Activity =
Although the data below holds other lines too, output only those from the line with "Task: Click Ask follow-up (⌘Y)" up to and including the line with "Edit the Wall", exactly as they appear.

────────────────────

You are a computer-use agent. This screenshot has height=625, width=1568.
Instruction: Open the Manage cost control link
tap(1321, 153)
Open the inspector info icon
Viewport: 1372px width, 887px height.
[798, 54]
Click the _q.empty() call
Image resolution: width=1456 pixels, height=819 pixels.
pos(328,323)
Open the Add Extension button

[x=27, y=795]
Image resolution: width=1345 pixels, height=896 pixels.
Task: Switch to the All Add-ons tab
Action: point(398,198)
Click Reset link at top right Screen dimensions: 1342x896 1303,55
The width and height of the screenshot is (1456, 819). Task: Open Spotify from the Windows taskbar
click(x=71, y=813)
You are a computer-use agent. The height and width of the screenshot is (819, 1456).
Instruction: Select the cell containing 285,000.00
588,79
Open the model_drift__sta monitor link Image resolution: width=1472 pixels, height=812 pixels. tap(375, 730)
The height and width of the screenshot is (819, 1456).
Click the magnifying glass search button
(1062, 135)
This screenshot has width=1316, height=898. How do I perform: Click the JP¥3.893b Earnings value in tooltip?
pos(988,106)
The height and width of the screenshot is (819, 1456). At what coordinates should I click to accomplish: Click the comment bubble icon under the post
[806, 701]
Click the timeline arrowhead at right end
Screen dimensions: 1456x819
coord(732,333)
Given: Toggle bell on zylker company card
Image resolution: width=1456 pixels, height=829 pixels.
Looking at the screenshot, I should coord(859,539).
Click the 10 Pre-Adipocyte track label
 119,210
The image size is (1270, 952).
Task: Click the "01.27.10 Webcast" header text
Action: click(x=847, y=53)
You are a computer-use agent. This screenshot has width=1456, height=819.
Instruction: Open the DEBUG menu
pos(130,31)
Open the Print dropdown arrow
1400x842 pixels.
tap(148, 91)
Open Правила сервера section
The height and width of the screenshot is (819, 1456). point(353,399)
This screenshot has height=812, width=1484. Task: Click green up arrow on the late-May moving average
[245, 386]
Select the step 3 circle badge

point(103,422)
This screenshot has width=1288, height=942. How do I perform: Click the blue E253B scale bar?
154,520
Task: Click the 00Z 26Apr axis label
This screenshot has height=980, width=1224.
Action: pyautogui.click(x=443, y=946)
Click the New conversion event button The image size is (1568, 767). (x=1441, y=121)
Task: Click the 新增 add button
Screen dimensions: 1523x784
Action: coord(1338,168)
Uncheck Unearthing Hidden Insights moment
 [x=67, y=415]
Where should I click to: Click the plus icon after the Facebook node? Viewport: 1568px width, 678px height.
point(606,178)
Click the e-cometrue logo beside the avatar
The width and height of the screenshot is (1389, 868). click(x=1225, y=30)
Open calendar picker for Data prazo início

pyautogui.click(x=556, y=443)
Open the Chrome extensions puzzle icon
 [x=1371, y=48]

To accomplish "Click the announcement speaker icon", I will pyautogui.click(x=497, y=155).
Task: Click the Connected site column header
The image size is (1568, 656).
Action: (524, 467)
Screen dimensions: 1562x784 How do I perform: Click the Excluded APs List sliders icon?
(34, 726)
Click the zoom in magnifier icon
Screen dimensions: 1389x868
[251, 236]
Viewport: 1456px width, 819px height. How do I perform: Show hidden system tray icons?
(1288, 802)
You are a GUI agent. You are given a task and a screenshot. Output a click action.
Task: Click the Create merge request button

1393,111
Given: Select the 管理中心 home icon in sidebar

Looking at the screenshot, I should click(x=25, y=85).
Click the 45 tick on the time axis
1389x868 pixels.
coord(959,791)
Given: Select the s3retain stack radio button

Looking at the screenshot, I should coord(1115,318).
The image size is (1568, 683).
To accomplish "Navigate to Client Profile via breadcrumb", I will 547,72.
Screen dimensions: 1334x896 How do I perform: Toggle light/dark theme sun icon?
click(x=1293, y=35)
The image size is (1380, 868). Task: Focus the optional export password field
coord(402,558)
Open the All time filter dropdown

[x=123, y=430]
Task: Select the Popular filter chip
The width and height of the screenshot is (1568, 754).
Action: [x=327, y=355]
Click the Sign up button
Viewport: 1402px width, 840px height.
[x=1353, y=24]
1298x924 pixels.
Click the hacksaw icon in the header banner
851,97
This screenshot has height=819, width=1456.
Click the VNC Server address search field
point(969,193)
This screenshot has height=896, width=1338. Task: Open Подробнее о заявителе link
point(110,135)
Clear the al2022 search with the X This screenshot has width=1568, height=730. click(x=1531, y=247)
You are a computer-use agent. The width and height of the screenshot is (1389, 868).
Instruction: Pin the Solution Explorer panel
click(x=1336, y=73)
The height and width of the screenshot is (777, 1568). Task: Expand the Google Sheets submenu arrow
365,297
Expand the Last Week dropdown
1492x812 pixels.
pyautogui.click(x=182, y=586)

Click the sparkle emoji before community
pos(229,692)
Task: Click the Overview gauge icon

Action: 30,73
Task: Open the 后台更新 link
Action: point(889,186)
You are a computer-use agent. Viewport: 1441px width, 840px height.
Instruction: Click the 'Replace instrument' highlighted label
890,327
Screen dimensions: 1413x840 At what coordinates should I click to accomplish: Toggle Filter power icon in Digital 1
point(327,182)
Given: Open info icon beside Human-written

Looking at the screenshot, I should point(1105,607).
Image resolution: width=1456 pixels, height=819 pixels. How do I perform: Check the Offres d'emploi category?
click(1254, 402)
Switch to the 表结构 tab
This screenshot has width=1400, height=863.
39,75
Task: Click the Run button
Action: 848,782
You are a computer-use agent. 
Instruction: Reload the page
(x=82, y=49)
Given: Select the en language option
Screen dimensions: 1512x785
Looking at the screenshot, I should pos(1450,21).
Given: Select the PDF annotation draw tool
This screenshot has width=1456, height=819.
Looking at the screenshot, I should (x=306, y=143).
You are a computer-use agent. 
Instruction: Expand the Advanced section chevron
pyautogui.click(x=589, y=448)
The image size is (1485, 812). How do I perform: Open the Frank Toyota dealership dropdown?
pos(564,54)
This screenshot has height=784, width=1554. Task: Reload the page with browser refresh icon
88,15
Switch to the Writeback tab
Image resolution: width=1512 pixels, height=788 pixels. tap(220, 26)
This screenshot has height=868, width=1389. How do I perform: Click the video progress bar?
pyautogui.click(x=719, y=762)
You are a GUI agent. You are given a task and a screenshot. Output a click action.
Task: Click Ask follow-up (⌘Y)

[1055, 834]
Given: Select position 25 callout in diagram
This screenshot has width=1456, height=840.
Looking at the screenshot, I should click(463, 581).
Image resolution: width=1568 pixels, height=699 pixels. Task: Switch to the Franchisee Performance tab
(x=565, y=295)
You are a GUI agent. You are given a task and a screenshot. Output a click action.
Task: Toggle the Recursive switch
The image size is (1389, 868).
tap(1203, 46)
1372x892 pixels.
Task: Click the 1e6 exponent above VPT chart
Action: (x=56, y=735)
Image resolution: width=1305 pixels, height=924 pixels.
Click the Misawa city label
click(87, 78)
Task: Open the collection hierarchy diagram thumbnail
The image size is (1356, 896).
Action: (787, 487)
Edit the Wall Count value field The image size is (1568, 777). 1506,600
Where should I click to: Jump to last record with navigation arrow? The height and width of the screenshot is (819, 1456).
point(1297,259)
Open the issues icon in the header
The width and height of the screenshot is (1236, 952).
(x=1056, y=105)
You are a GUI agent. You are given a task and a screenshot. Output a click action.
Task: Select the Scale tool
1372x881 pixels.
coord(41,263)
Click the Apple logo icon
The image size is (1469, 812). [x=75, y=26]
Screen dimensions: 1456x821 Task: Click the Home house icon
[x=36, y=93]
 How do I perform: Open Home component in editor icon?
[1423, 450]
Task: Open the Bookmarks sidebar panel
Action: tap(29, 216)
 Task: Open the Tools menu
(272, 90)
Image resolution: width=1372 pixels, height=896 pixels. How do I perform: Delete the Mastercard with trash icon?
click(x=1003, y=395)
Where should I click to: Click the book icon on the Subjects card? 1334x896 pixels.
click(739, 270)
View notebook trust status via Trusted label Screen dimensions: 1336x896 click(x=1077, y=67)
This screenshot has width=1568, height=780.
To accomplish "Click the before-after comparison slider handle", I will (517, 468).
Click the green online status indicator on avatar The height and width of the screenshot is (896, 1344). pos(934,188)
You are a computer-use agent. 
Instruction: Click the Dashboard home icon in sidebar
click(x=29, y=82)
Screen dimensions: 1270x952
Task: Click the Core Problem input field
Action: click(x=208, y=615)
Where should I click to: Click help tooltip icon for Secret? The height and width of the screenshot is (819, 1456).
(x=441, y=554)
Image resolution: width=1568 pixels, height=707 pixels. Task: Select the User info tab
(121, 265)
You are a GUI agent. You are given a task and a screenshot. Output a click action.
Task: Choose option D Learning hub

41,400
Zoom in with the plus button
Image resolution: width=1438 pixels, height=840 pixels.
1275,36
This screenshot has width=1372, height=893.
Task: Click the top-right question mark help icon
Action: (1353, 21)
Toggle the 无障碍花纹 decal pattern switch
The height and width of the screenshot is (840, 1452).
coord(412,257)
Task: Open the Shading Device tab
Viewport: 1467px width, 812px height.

────────────────────

Task answer =
Task: Click Ask follow-up (⌘Y)

[1055, 834]
Given: Select position 25 callout in diagram
This screenshot has width=1456, height=840.
Looking at the screenshot, I should click(463, 581).
Image resolution: width=1568 pixels, height=699 pixels. Task: Switch to the Franchisee Performance tab
(x=565, y=295)
You are a GUI agent. You are given a task and a screenshot. Output a click action.
Task: Toggle the Recursive switch
The image size is (1389, 868).
tap(1203, 46)
1372x892 pixels.
Task: Click the 1e6 exponent above VPT chart
Action: (x=56, y=735)
Image resolution: width=1305 pixels, height=924 pixels.
Click the Misawa city label
click(87, 78)
Task: Open the collection hierarchy diagram thumbnail
The image size is (1356, 896).
Action: (787, 487)
Edit the Wall Count value field The image size is (1568, 777). 1506,600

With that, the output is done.